Driving around Pigeon Forge, Tennessee, in November, Angela and Mike Dutton saw some couples taking carriage rides.
They were celebrating their 12th anniversary, so they thought the short, horse-drawn trip would be romantic.
It turned into the beginnings of a new business.
“We’re trying to bring the horse and carriage service to the Grand Strand,” Angela Dutton said, “like they do down in Charleston and Wilmington.”
At 5 p.m. Friday, Southern Enchantment Carriage Service will begin offering rides around the area near Myrtle Beach Mall. After the opening weekend, the couple plans to offer the service six nights each week.
The Duttons also met with Conway City Council on Monday night to discuss a possible agreement that would allow their business to operate in the city. If Conway leaders sign off on their proposal, the rivertown route will take visitors to the Conway marina, beneath the Main Street bridge, by Kingston Presbyterian Church and possibly down Marina Drive to the site of the former Grainger steam plant. They also hope to assist with weddings held at the Peanut Warehouse.

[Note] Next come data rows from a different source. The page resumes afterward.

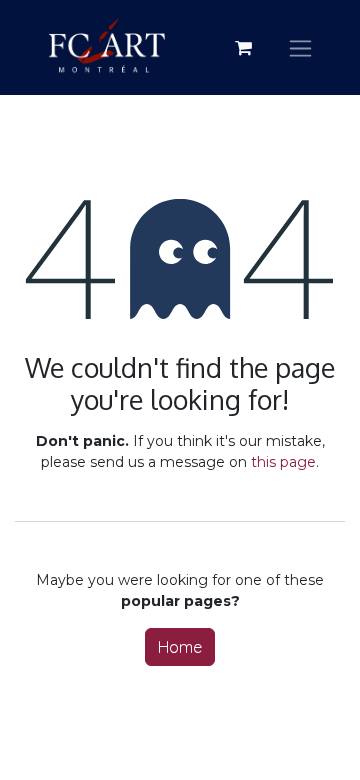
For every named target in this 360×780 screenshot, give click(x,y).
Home (180, 647)
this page (283, 462)
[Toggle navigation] (300, 47)
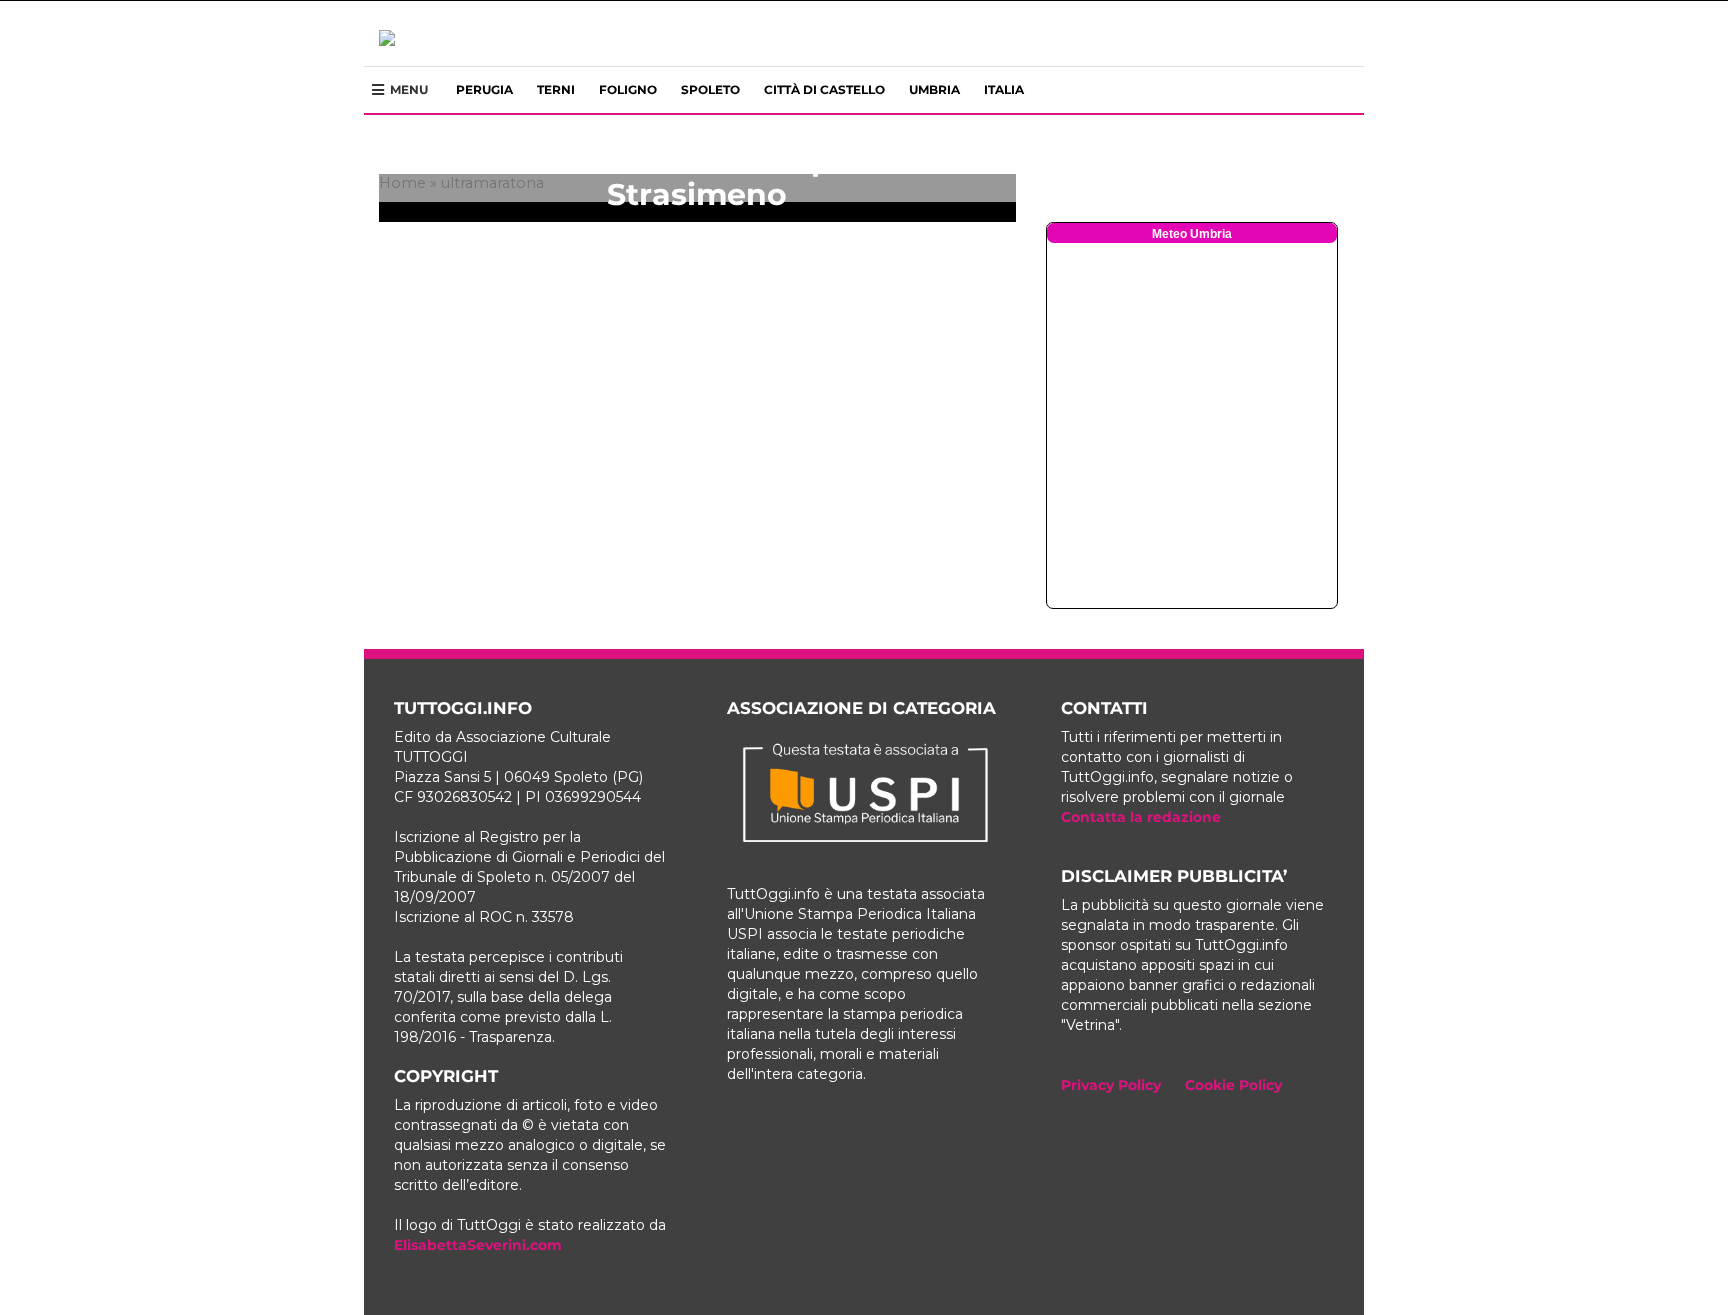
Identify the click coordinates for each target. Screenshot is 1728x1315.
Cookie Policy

Mike Dutton said the average ride will last about 15 minutes and cost $20. He said drivers in Conway will be required to learn the history of the city and answer specific questions about landmarks and buildings, but only if passengers request that information.
“We’re not going to take a romantic carriage ride and have a driver yack, yack, yack,” he said. “Because if that guy wants to propose, he don’t want to hear about an 1800s building. But some people will. And we’ll give the history when needed. But it’s not a history tour. It’s a romantic ride.”
The couple hopes to eventually have four horses and four carriages: two trotting through the mall and two in Conway.
The Duttons have a day job – they run a construction business – but they’ve owned horses for years and see the carriage service as a unique opportunity.
“We knew a little bit about horses, but let me tell you we jumped into this with both feet,” Angela Dutton said. “Because we feel it could be something major here.”
They already have their first carriage hauler, a 14-year-old Belgian draft horse named Ted.
Conway Planning Director Adam Emrick said Monday’s city council workshop gave the Duttons a chance to lay out their proposal, which must be approved by city council twice before any agreement could be finalized.
“This is more just, ‘Here’s an idea. What do you think?’ ” he said.
After Monday night’s meeting, the Duttons felt confident about their future in Conway.
“It went real well,” Mike Dutton said. “They were very receptive. I think it will be a good asset to the city of Conway. … It is a real romantic draw. People have very little to do that is quiet and old school.”